Work item ->
Exactly the lines starting at the line containing "Image resolution: width=1419" and ending at the line containing "Viewport: 1232px width, 952px height." are to be written out from the listing below, both included.

Exercise materials ->
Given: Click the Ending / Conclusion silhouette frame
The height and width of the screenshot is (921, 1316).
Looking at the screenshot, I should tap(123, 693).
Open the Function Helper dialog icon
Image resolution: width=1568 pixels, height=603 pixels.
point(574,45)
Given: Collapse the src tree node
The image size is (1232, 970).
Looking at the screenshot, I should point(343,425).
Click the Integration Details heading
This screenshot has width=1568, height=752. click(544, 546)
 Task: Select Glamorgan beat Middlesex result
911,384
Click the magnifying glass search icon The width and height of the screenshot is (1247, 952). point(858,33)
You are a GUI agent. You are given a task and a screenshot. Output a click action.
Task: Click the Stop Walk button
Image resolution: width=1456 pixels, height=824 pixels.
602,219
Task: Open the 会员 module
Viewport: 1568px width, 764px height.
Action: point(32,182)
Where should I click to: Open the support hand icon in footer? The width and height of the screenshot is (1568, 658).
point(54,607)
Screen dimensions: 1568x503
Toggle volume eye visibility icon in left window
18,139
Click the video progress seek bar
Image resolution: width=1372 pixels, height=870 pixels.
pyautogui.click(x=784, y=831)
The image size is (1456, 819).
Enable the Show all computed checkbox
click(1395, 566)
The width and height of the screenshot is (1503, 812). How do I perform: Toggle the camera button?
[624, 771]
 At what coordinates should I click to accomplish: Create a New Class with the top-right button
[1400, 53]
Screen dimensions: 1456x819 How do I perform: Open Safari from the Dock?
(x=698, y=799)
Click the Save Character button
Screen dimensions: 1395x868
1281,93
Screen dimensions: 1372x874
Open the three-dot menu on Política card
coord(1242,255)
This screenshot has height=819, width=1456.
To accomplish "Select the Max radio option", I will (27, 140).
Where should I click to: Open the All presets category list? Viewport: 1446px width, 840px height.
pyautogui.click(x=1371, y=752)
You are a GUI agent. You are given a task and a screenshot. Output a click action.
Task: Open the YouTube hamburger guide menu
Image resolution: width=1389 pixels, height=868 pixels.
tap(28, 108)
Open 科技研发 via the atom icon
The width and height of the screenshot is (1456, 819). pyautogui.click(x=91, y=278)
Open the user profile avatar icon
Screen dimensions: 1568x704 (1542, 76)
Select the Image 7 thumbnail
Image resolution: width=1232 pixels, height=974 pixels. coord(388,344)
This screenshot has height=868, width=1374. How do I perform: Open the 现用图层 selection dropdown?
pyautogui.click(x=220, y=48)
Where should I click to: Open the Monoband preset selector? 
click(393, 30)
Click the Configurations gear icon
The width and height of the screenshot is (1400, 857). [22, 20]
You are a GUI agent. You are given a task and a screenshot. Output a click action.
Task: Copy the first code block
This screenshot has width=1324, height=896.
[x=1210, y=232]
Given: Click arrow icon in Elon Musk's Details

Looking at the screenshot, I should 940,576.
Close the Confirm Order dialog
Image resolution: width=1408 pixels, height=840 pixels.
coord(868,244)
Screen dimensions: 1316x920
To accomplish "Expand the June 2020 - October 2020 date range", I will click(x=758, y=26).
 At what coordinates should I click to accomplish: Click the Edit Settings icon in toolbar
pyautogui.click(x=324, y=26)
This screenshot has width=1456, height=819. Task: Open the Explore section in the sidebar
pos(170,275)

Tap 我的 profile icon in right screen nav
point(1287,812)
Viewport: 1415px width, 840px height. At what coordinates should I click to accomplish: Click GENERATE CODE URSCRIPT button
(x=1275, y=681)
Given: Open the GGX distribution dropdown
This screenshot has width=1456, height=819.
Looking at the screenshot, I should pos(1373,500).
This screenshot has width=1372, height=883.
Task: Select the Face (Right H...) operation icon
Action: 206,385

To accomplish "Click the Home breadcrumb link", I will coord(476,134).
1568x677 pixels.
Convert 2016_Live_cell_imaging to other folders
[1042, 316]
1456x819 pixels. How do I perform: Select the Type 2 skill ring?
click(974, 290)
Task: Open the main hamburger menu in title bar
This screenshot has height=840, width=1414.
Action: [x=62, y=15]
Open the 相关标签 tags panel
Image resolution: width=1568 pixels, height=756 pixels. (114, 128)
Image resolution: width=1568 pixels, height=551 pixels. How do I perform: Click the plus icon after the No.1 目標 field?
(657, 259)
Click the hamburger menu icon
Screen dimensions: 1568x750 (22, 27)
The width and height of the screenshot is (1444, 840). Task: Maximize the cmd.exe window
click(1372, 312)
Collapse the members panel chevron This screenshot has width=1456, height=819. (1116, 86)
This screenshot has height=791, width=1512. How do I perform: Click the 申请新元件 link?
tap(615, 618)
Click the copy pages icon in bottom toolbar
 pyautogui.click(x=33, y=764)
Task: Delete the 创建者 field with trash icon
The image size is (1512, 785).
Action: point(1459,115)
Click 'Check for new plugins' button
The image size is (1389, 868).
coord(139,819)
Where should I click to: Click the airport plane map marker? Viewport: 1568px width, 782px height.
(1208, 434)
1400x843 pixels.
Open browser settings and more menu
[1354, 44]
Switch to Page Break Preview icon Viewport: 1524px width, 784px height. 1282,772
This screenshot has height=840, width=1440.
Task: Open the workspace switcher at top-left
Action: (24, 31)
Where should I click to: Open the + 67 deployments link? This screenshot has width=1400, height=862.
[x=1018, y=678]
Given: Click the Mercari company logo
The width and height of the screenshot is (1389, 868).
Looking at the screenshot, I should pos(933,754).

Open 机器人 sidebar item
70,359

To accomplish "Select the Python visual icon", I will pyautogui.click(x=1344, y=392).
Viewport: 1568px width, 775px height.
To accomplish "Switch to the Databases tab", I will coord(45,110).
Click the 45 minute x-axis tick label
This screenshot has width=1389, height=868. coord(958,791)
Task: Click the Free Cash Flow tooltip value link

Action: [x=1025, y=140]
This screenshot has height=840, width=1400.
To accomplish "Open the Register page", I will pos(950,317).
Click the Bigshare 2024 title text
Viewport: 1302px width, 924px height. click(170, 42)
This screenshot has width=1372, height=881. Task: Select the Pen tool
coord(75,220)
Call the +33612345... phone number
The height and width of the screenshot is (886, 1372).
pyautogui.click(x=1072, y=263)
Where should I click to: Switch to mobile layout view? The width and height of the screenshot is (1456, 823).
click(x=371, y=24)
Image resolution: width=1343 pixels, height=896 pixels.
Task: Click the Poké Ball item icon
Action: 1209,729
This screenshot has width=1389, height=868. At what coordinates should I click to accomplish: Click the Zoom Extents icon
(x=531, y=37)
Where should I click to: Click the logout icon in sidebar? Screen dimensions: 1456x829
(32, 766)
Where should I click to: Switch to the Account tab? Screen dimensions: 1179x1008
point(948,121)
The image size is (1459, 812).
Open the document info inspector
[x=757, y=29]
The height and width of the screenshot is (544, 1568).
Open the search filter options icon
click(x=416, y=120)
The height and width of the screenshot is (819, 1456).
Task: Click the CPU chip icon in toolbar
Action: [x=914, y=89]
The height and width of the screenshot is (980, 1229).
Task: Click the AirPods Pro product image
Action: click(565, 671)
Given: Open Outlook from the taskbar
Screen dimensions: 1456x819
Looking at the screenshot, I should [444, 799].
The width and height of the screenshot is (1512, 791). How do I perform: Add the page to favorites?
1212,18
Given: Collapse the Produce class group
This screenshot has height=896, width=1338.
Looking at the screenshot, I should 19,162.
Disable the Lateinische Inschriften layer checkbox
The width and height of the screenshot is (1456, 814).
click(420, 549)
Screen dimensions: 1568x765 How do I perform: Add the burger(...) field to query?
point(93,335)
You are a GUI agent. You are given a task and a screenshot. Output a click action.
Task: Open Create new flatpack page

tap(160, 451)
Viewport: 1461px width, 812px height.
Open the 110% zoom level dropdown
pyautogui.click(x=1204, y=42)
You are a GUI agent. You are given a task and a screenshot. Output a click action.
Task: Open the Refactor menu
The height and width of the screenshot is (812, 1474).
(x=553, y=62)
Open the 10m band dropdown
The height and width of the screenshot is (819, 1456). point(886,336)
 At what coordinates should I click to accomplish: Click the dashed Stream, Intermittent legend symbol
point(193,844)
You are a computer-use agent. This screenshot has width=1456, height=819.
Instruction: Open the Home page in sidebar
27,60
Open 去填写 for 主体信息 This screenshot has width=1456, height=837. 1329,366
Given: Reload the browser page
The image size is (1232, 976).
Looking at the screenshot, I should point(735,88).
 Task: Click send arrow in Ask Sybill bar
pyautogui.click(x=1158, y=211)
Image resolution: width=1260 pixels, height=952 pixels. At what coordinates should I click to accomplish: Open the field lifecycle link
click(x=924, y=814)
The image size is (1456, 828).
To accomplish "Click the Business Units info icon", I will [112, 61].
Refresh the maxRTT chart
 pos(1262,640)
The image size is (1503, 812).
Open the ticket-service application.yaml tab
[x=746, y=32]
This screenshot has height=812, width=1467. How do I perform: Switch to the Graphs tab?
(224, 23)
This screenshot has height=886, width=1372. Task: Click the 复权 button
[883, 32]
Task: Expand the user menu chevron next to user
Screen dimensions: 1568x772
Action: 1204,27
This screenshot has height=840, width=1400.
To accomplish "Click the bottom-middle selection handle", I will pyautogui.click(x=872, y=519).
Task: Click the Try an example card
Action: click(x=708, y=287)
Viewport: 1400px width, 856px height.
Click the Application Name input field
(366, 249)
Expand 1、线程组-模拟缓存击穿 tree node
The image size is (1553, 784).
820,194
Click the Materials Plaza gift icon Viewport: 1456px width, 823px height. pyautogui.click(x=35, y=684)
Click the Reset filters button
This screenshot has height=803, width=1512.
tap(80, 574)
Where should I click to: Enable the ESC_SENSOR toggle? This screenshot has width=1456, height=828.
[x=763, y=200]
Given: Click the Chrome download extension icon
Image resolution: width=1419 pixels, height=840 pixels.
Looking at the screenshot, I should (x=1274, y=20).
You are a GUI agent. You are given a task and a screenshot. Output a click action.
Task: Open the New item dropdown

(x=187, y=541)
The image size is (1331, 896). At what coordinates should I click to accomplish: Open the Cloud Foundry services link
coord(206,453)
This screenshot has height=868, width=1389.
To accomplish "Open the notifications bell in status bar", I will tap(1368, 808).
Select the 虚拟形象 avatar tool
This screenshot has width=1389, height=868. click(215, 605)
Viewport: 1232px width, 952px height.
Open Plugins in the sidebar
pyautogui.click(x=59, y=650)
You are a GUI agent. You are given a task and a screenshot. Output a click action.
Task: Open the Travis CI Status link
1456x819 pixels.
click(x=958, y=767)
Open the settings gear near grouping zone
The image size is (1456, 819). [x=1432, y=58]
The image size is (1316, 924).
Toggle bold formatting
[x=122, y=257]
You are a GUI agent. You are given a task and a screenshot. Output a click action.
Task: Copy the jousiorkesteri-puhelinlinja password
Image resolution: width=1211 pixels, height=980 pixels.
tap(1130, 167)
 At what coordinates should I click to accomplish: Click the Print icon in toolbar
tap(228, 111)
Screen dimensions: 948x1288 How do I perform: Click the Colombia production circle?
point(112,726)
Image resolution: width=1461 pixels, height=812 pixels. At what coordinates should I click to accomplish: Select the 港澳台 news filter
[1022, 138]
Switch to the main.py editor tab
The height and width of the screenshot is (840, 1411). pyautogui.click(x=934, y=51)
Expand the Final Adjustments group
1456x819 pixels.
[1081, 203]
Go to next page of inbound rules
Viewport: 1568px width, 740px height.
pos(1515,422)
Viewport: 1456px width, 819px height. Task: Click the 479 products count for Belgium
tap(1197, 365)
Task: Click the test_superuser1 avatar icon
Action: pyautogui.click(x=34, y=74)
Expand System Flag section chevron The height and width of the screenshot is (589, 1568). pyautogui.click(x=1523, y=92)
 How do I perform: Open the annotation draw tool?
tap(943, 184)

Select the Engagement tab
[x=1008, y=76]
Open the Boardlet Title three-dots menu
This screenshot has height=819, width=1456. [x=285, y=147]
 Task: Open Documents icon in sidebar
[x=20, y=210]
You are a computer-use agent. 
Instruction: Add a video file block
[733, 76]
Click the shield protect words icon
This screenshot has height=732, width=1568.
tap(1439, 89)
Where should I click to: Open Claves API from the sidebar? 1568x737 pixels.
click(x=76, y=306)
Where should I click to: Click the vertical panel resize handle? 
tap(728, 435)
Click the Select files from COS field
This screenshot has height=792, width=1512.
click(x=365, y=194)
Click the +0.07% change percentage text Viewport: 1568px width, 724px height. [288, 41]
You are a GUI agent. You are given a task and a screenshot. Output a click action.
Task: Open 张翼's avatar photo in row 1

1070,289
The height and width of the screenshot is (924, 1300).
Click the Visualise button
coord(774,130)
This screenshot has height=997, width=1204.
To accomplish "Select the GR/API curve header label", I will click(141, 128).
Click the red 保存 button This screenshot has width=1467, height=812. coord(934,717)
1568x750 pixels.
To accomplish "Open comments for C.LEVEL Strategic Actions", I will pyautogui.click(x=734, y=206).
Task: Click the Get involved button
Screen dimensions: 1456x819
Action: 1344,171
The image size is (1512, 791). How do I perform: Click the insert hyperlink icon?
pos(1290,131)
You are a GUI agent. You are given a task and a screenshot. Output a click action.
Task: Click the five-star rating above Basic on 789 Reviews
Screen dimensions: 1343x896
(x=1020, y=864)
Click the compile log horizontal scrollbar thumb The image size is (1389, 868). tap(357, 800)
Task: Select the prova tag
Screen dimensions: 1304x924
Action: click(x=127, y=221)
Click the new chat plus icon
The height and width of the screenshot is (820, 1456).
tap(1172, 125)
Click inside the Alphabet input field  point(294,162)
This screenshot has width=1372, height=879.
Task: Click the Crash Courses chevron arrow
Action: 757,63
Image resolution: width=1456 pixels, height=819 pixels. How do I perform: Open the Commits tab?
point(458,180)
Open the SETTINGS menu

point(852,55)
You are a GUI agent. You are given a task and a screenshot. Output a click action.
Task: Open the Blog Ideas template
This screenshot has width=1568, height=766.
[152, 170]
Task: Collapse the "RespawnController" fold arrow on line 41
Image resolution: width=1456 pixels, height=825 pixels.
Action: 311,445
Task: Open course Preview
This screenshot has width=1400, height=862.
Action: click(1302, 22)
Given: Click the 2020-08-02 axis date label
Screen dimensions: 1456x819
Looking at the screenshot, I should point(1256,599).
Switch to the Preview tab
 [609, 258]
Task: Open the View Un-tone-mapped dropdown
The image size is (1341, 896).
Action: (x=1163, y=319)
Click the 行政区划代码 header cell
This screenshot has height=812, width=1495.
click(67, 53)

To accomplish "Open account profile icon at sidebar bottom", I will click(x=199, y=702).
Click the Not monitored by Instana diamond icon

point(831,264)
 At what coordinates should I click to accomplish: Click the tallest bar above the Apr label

Answer space ->
Image resolution: width=1419 pixels, height=840 pixels.
Looking at the screenshot, I should (x=1274, y=20).
You are a GUI agent. You are given a task and a screenshot. Output a click action.
Task: Open the New item dropdown

(x=187, y=541)
The image size is (1331, 896). At what coordinates should I click to accomplish: Open the Cloud Foundry services link
coord(206,453)
This screenshot has height=868, width=1389.
To accomplish "Open the notifications bell in status bar", I will tap(1368, 808).
Select the 虚拟形象 avatar tool
This screenshot has width=1389, height=868. click(215, 605)
Viewport: 1232px width, 952px height.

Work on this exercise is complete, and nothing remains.